At that time, Alpha insisted that all systems would be migrated within a few months to their landscape, and all other systems decommissioned as it seemed the only way for the company to stay compliant in its heavily regulated environment. It seemed reasonable as both companies were using systems like SAP and Salesforce.

Result after a few months into Post Merger Integration:

Some success:

Salesforce was indeed integrated, and enhanced by several standard capabilities that had not been used yet by Alpha.

A Big Challenge:

On the ERP front, it was a different story. Alpha’s ERP was heavily customised to its legacy business, and after quite some development work, significant training of the super users, and significant resistance, the deployment was blocked: it turned out that a critical capability couldn’t be deployed in Alpha’s current ERP, without months of further customisation on a system that was already end of life.

Data integration as a solution:

Data integration using APIs allowed Beta to keep using this capability, and continue to offer a good customer and employee experience, while being fully connected to Alpha’s ERP and downstream financial systems.

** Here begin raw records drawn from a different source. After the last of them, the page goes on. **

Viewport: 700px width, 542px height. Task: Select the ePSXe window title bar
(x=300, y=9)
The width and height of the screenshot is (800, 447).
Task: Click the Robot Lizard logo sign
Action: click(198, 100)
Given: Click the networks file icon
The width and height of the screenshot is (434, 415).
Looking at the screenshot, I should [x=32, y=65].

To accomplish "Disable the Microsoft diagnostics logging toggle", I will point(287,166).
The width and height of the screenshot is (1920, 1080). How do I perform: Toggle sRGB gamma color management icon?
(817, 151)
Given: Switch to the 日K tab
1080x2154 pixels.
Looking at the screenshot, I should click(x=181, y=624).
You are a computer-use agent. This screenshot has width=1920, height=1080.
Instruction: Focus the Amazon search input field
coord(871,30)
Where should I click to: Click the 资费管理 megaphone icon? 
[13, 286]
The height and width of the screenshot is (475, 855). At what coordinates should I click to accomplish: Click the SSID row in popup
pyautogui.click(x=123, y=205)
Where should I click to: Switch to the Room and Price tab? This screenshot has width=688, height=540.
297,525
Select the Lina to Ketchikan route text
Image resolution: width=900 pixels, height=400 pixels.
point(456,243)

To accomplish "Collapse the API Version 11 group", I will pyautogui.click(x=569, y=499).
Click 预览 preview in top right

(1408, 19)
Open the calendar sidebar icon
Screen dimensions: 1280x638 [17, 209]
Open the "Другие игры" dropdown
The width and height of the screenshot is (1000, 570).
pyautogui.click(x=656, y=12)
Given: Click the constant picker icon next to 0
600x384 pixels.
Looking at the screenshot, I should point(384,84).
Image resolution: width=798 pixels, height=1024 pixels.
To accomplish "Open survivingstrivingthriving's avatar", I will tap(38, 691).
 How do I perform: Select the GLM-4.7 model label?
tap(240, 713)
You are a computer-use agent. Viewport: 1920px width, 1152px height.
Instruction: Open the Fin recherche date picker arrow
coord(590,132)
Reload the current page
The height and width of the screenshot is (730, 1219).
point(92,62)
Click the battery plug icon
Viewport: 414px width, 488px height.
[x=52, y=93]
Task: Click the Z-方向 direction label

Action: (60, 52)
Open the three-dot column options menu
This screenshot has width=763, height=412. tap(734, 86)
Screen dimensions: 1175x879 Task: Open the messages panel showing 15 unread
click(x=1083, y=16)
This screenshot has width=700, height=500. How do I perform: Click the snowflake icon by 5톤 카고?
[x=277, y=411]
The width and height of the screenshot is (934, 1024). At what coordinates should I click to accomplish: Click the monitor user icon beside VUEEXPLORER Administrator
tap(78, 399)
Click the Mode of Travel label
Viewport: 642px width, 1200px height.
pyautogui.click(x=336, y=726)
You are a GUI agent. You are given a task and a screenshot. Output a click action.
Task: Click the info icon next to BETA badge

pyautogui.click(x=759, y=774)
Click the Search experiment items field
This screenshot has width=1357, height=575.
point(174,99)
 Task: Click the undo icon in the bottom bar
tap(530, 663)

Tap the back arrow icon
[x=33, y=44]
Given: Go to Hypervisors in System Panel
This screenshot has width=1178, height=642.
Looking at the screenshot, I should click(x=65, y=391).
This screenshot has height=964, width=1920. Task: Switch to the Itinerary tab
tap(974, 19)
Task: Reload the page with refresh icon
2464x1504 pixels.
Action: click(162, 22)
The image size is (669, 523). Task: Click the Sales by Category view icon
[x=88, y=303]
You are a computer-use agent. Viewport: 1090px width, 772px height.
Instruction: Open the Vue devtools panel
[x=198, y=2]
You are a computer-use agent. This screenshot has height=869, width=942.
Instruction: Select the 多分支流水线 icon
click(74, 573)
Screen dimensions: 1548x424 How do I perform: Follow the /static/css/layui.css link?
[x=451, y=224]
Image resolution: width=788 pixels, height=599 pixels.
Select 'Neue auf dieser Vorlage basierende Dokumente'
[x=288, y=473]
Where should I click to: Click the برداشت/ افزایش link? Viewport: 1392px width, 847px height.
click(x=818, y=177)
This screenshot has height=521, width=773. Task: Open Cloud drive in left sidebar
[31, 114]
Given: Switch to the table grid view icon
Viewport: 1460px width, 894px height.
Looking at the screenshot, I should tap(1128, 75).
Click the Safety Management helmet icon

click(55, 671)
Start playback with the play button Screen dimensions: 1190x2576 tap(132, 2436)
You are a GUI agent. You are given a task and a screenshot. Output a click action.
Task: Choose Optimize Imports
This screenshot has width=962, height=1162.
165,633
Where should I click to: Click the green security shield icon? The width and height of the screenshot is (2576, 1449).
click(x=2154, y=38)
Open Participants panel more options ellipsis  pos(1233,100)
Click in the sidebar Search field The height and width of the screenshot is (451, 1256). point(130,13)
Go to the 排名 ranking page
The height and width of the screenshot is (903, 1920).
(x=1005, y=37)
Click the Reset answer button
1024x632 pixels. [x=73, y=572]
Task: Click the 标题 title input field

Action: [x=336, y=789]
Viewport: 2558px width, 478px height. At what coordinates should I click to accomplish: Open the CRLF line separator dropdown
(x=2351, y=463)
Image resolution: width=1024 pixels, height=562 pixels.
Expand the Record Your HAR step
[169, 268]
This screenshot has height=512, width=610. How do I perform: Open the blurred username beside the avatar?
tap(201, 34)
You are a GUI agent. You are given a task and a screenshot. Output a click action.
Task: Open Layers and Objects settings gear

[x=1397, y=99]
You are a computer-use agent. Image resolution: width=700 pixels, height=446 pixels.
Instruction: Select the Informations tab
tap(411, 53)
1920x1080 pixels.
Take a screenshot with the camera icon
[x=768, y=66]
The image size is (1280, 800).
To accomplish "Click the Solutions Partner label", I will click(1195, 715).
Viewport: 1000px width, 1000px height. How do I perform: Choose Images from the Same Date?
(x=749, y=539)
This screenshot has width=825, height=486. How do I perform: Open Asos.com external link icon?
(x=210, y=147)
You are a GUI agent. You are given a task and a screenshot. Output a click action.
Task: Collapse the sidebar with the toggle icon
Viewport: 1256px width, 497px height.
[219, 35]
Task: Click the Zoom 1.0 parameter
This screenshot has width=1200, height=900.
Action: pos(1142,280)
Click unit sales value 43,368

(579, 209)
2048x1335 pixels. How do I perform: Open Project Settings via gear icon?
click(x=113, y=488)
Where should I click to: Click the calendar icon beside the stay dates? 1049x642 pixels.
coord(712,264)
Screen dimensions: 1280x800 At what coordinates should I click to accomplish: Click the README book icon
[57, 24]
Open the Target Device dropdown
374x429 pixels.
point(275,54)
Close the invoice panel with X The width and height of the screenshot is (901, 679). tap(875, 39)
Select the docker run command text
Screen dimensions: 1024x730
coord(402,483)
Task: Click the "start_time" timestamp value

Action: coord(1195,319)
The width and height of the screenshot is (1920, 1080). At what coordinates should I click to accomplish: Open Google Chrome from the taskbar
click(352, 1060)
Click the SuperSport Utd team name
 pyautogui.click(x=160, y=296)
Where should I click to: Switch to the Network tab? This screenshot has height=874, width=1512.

In parallel, Alpha’s ensured that this critical capability would be deployed in the next ERP version, without troubling this massive cross company deployment. Once the new ERP would be in place, with the capability, Beta would then be integrated.

Learning: This data integration allowed to capture right away the value from the integration, while staging the system integration. This minimized the impact on the business while allowing the product portfolio to be combined.

Tools and Technologies: Building Your Data Integration Arsenal

A variety of tools and technologies can be used to implement a data integration strategy:

Data Lakes: Amazon S3, Azure Data Lake Storage, Google Cloud Storage.

API: standard API offered by ERP and CRM vendors, MuleSoft Anypoint Platform, Dell Boomi, Zapier…  

The choice of tools will depend on the specific requirements of the organization, the pace of integrations, and the business value to be captured from the acquisition.

Overcoming Challenges: Be Prepared for Obstacles

A data integration approach is not without its challenges.

Data Quality Issues: Data quality is often a major concern in M&A. It’s important to establish data quality standards and implement processes to clean and validate data.

Incompatible Data Formats: The two companies may use different data formats. ETL tools can be used to transform data into a common format.

Lack of Data Governance: Data governance is essential for ensuring data accuracy and consistency. It’s important to establish data governance policies and assign data stewards to oversee data quality.

Resistance to Change: Employees may resist the change to a data-centric approach. It’s important to communicate the benefits of this approach and provide training and support.

Conclusion: A Smarter Path to Integration

The “data integration first” approach offers a smarter, more effective way to integrate acquired companies. By focusing on data, you can unlock value faster, minimize risk, and pave the way for a truly integrated future. So, before you launch your next M&A integration project, ask yourself: Are you building a bridge, or a wall? The answer could make or break your success.

However, before embarking on even a data-centric integration, a critical prerequisite is crystal clarity on the shared vision for the integrated entity. Define the target business model, the go-forward operating model, and the strategies to achieve this “North Star” vision. Data integration should enable that shared vision, not drive it. Without this guiding star, even the most elegant data integration strategy can lead to a well-connected, but ultimately misdirected, organization. One of the key strategy is the data integration first for success. The common vision should be based on clear objectives which have measurable goals.